== Segment start ==

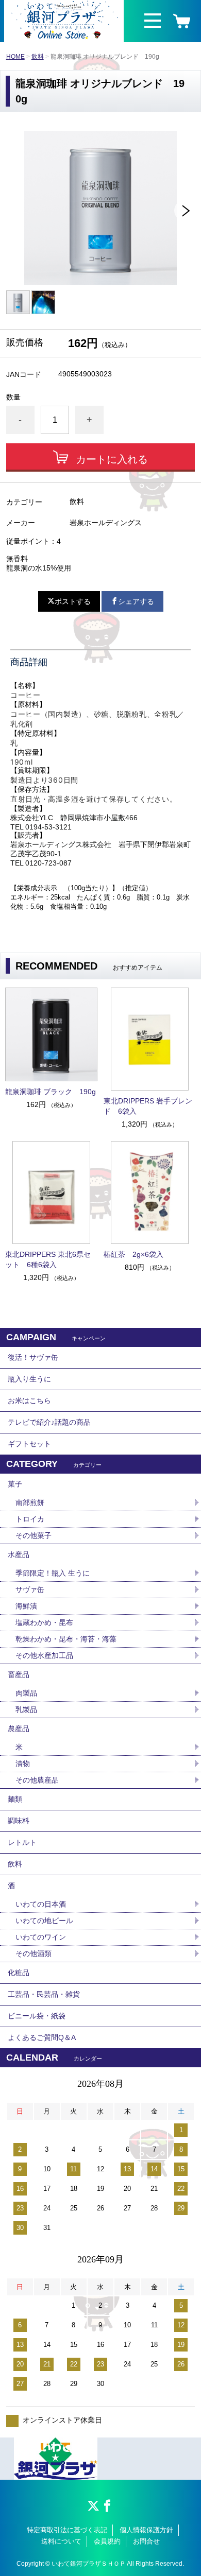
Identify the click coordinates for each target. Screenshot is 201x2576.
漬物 (22, 1763)
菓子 (15, 1484)
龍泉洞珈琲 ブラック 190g (50, 1091)
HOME (15, 56)
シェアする (136, 601)
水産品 (18, 1554)
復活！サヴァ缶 (33, 1357)
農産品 (18, 1728)
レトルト (22, 1842)
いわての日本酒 (40, 1904)
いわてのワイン (40, 1937)
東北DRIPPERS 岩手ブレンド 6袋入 (148, 1106)
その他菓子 (33, 1535)
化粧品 (18, 1972)
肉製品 (26, 1693)
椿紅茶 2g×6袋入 (133, 1254)
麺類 (15, 1799)
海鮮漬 (26, 1606)
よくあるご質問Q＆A (42, 2037)
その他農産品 (37, 1780)
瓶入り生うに (29, 1379)
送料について (61, 2541)
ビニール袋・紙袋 (36, 2016)
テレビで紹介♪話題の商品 (49, 1422)
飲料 (37, 56)
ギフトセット (29, 1444)
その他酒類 (33, 1953)
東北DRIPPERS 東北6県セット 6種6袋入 (48, 1259)
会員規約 (107, 2541)
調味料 (18, 1821)
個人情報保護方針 (146, 2530)
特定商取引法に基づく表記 (67, 2530)
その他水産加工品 (44, 1655)
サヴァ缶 (29, 1589)
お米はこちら (29, 1400)
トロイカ (29, 1519)
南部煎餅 (29, 1502)
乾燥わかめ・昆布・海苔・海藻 (65, 1639)
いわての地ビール (44, 1920)
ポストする (73, 601)
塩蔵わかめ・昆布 (44, 1622)
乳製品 (26, 1709)
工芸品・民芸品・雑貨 (44, 1994)
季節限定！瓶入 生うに (52, 1573)
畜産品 (18, 1674)
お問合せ (146, 2541)
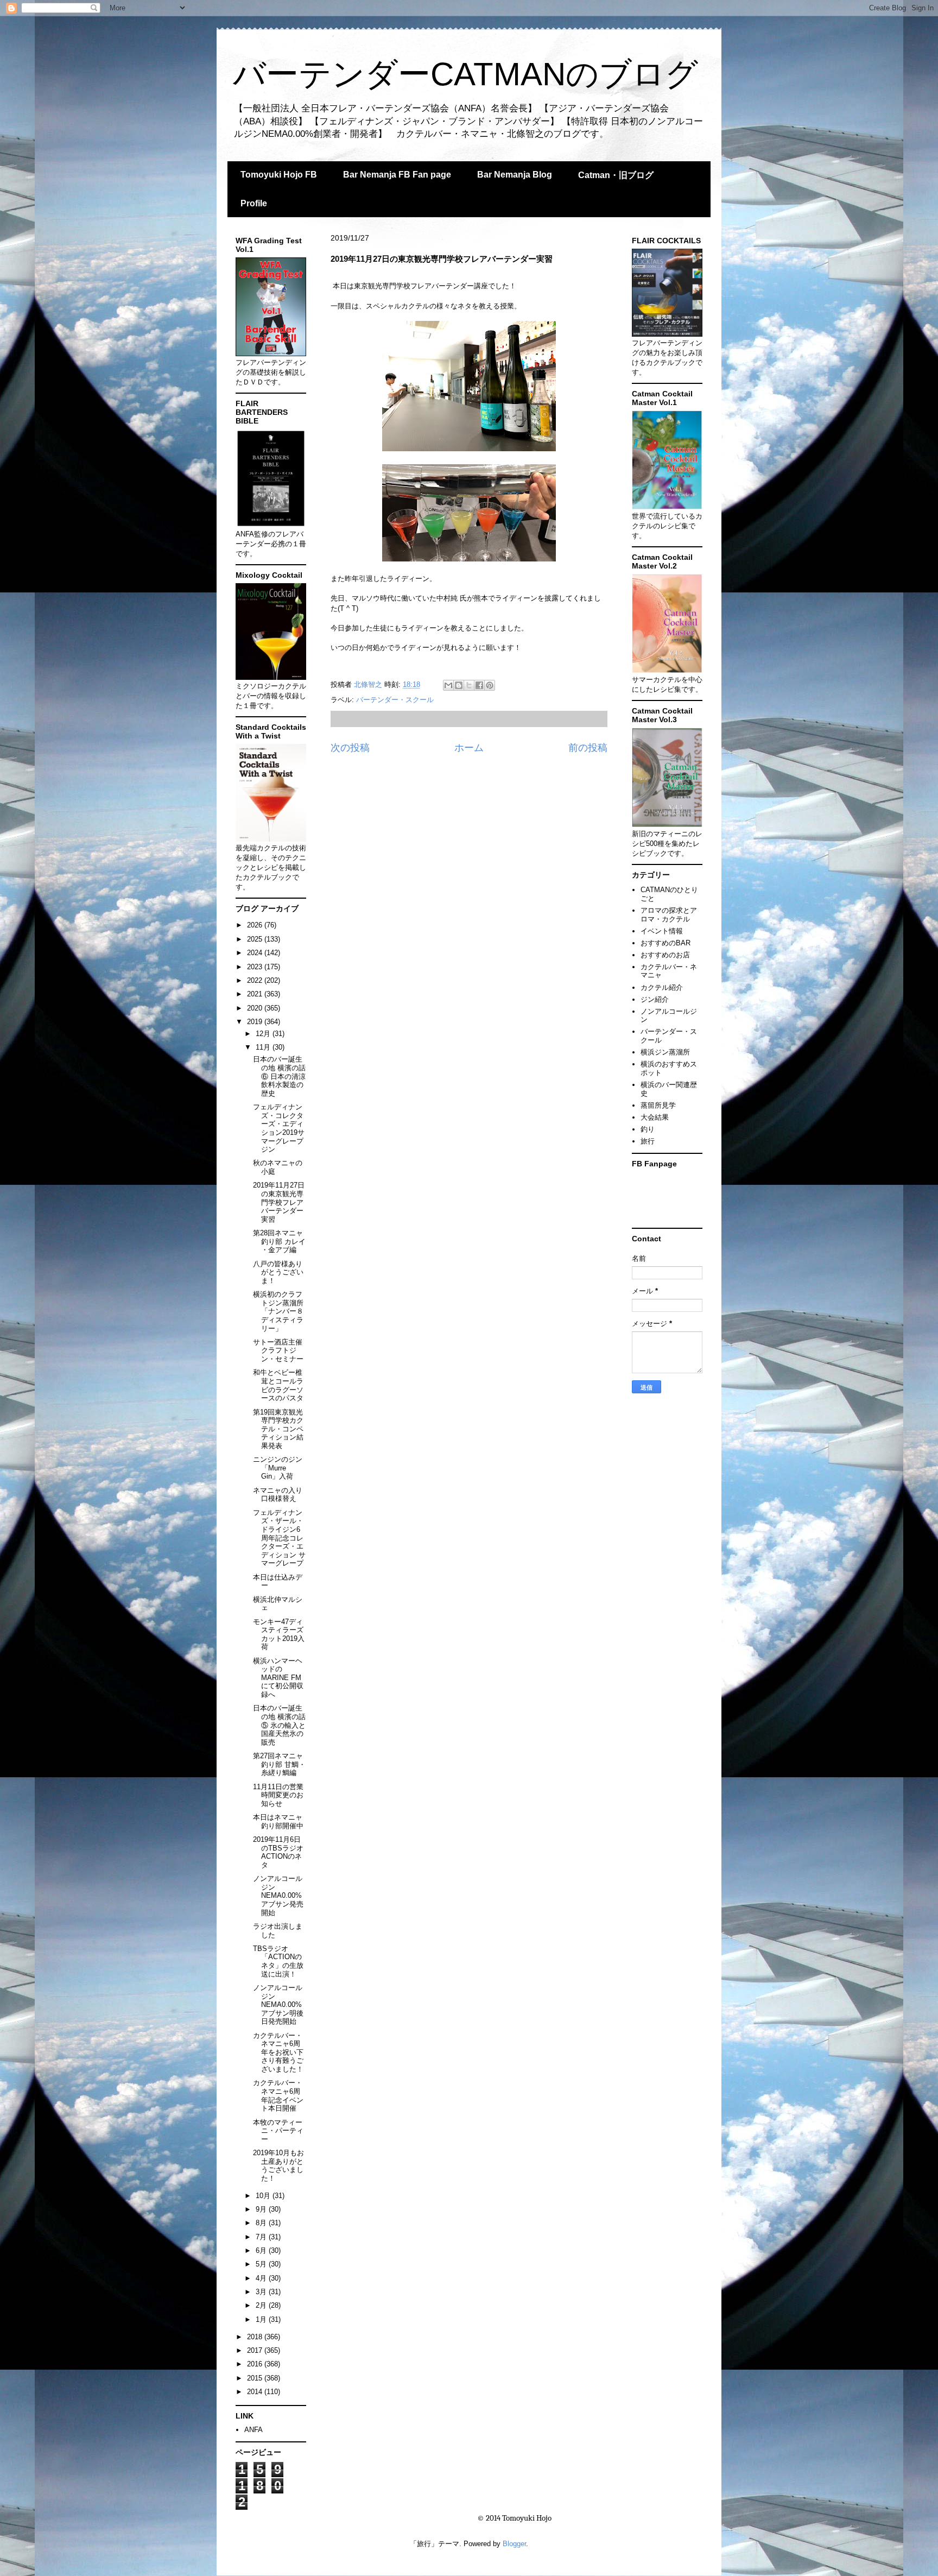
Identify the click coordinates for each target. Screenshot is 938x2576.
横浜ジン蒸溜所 (665, 1052)
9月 (262, 2209)
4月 (262, 2278)
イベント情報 (662, 931)
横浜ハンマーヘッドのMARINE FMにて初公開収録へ (278, 1678)
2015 (255, 2378)
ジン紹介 (655, 999)
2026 (255, 925)
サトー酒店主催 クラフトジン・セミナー (278, 1350)
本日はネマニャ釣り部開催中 (278, 1821)
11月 (264, 1047)
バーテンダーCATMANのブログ (465, 74)
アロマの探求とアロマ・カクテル (669, 914)
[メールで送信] (448, 685)
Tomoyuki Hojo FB (278, 174)
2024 (255, 953)
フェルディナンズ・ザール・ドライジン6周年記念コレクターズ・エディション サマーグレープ (279, 1538)
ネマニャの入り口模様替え (277, 1494)
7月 (262, 2237)
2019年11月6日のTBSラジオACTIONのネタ (278, 1852)
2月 (262, 2305)
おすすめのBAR (665, 943)
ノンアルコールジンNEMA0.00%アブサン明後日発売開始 (278, 2004)
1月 (262, 2319)
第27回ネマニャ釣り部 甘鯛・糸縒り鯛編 (279, 1764)
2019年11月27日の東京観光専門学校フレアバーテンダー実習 (279, 1202)
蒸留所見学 (658, 1105)
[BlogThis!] (458, 685)
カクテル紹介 (662, 987)
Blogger (514, 2544)
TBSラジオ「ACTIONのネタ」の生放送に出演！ (278, 1961)
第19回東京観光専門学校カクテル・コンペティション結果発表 (278, 1429)
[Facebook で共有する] (479, 685)
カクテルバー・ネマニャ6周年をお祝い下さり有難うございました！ (278, 2052)
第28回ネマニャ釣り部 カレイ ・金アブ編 (279, 1241)
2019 (255, 1022)
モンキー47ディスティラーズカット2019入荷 (279, 1634)
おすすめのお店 (665, 955)
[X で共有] (469, 685)
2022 (255, 980)
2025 (255, 939)
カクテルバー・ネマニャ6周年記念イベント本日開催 (278, 2095)
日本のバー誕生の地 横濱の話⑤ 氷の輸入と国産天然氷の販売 (279, 1725)
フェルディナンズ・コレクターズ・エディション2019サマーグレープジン (279, 1128)
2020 (255, 1008)
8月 (262, 2223)
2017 (255, 2350)
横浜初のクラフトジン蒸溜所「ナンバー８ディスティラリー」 (278, 1311)
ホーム (469, 747)
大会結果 (655, 1117)
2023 (255, 967)
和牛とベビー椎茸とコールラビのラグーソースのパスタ (278, 1385)
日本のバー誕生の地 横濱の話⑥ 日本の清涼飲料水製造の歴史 (279, 1076)
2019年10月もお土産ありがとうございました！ (278, 2165)
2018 (255, 2337)
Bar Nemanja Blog (514, 174)
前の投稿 (587, 747)
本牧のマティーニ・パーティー (278, 2130)
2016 (255, 2364)
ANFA (253, 2430)
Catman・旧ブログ (616, 175)
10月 (264, 2196)
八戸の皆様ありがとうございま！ (278, 1272)
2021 (255, 994)
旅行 (648, 1141)
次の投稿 (350, 747)
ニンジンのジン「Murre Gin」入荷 (277, 1467)
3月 (262, 2292)
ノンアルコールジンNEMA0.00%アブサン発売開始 (278, 1895)
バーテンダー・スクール (395, 700)
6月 (262, 2250)
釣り (648, 1129)
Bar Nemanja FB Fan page (397, 174)
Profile (253, 203)
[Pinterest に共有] (489, 685)
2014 (255, 2392)
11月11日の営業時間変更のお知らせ (278, 1795)
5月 (262, 2264)
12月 (264, 1034)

== Segment end ==

## PROBLEM TO WORK ON
Go through the records and count the lines that include the string "東北DRIPPERS"; state that number alone.

## RESPONSE TO THE EXERCISE
2